She swung her bra and the sky and aqua blue dress over her head singing: “Da,
Na, Na, Na Da, Na, Na.” She found a cabinet full of coffee mugs and began
throwing them at the boys she had sprayed with urine.
“Crazy Bitch.” One of the coffee
cups hit their large screen television then a couple boys got up and started to
try and stop Vicki. She hit one kid with a coffee cup. It deflected off his
forearm and bounced, shattering off the ceiling. Alex brought a white bath
robe.
“Hey That’s mine.” Someone yelled
“Shut up.” Alex yelled back.
“Let go of me.” Vicki said.
“No.” Alex said. Alex had the robe
wrapped round Vicki like a straight-jacket.
“Let me go.” Vicki said again. Vicki
began to wildly contort under the robe.
“Vicki!” Alex yelled. But Alex was
falling over, trying to keep the robe on Vicki’s gyrating, naked body. Vicki
took her forehead and head-butted Alex right in her nose, so bright crimson
blood began to pour out, and Alex began to cry, as she let go of the robe.
Vicki was still fighting against being in the robe although Alex had let go, so
Viki swung wildly until she lost her balance, and falling sideways, her
shoulder crashed through a kitchen window, shattering the glass and causing a
deep cut on her skin that began to bleed profusely. Her blood was thinner
because of the alcohol, and she watched it drip into a pool on the floor. She
bent down and put her finger in the pool then her finger into her mouth.
“Oooah!!” shot up like a chorus form the group of boys that was watching Vicki,
and trying to get her out of their house.

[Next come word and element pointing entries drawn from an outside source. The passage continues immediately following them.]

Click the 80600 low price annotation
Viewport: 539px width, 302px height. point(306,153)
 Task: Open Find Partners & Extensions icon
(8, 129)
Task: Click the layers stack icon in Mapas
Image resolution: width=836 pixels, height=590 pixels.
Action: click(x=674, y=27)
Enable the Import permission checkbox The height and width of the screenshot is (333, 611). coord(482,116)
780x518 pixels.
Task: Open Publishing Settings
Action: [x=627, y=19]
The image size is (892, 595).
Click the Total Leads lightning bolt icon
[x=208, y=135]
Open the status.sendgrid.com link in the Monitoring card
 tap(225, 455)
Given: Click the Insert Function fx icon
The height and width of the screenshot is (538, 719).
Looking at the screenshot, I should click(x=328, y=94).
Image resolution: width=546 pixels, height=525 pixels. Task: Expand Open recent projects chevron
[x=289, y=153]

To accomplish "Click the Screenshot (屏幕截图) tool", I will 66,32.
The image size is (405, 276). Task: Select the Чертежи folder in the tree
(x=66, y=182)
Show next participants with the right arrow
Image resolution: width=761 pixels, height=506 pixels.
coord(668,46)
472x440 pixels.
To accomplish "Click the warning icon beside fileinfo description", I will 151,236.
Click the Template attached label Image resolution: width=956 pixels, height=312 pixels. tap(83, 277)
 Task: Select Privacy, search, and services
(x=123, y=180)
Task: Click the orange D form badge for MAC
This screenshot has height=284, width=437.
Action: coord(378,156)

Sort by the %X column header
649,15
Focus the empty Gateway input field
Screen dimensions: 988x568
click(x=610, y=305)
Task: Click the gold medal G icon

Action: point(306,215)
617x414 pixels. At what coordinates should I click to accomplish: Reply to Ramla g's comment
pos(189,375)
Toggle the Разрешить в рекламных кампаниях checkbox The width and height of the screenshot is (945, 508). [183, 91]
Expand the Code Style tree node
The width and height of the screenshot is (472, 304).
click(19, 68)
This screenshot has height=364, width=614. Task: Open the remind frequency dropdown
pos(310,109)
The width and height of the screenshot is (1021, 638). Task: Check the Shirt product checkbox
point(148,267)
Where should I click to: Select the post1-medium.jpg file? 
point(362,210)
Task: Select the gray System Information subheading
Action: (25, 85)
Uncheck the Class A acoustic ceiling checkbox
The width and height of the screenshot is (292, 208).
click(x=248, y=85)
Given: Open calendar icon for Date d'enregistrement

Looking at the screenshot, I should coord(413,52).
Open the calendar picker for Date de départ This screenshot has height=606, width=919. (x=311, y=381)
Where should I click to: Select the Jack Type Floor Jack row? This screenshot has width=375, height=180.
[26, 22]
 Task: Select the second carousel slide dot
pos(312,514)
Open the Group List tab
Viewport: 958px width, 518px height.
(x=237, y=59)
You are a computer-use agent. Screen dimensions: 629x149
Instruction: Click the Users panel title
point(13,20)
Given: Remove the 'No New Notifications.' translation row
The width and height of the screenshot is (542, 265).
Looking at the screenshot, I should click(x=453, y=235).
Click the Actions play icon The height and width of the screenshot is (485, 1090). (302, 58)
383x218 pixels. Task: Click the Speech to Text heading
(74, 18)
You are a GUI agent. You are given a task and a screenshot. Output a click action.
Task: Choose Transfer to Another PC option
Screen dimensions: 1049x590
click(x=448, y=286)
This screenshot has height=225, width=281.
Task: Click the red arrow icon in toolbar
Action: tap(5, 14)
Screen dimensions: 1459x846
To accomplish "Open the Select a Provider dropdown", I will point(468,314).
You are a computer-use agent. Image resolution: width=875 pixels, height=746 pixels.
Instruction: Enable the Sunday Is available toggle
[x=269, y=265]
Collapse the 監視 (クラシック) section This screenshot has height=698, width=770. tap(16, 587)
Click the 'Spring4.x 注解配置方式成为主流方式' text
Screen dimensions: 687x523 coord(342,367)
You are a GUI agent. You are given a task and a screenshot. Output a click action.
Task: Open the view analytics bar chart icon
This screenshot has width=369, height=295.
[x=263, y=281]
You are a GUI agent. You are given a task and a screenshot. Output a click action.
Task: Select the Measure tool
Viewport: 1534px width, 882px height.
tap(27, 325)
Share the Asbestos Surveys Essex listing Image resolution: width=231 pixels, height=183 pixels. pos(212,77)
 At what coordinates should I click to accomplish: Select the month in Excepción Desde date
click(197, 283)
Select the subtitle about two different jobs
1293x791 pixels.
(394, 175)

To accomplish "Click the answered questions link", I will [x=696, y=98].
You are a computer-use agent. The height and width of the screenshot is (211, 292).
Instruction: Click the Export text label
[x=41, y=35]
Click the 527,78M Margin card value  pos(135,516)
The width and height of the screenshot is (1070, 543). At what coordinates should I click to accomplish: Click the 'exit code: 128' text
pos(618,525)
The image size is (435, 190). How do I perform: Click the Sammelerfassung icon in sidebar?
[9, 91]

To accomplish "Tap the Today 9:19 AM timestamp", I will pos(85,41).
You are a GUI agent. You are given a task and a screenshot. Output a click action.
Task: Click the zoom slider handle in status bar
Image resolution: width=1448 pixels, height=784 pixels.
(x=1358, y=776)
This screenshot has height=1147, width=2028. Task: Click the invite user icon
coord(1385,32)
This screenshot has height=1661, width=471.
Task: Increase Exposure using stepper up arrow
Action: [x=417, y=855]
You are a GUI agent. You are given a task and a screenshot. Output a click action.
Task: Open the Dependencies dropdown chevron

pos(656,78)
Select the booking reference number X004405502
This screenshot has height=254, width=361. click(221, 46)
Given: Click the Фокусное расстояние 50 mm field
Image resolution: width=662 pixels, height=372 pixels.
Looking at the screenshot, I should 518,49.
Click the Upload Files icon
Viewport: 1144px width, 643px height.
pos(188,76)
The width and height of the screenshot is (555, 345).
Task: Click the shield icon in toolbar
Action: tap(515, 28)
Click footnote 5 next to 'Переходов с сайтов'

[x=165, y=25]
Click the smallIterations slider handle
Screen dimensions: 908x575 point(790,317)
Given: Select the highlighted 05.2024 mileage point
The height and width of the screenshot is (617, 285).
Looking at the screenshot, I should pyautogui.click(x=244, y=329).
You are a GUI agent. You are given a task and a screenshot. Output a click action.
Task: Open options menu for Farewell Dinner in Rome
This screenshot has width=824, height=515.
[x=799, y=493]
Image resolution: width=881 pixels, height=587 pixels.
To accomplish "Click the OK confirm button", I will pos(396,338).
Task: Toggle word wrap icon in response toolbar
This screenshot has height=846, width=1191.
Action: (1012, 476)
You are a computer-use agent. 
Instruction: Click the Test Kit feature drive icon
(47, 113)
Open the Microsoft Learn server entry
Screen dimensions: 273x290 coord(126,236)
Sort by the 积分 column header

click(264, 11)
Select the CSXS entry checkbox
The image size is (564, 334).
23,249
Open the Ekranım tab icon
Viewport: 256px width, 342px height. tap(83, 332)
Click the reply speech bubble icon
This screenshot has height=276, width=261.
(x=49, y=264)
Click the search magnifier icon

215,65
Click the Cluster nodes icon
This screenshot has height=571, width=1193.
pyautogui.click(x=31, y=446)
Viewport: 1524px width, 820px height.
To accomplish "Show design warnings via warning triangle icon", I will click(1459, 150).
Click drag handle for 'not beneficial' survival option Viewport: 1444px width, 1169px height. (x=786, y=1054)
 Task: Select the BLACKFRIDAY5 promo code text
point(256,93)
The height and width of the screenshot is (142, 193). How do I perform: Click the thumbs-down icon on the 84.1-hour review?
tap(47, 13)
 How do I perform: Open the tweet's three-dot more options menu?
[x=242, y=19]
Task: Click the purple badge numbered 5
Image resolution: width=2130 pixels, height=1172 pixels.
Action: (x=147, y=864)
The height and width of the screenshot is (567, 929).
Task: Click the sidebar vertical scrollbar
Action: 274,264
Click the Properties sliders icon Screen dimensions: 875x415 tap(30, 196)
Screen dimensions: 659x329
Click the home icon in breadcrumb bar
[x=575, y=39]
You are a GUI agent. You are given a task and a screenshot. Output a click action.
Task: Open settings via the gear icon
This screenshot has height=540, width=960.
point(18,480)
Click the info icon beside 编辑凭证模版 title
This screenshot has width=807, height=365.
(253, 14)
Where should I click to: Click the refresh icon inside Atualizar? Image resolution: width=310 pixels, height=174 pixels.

“We have fucking blood all over us.
And Vicki won’t keep her clothes on. I don’t know where her skirt it is. If we
go back on campus and get caught for underage drinking we could get expelled.”
Alex said wiping tears off her eyes, her voice modified like she had a bad
cold. There were tissues she had to keep replacing in each nostril. There was a
pile of bloody folded tissues in front of her.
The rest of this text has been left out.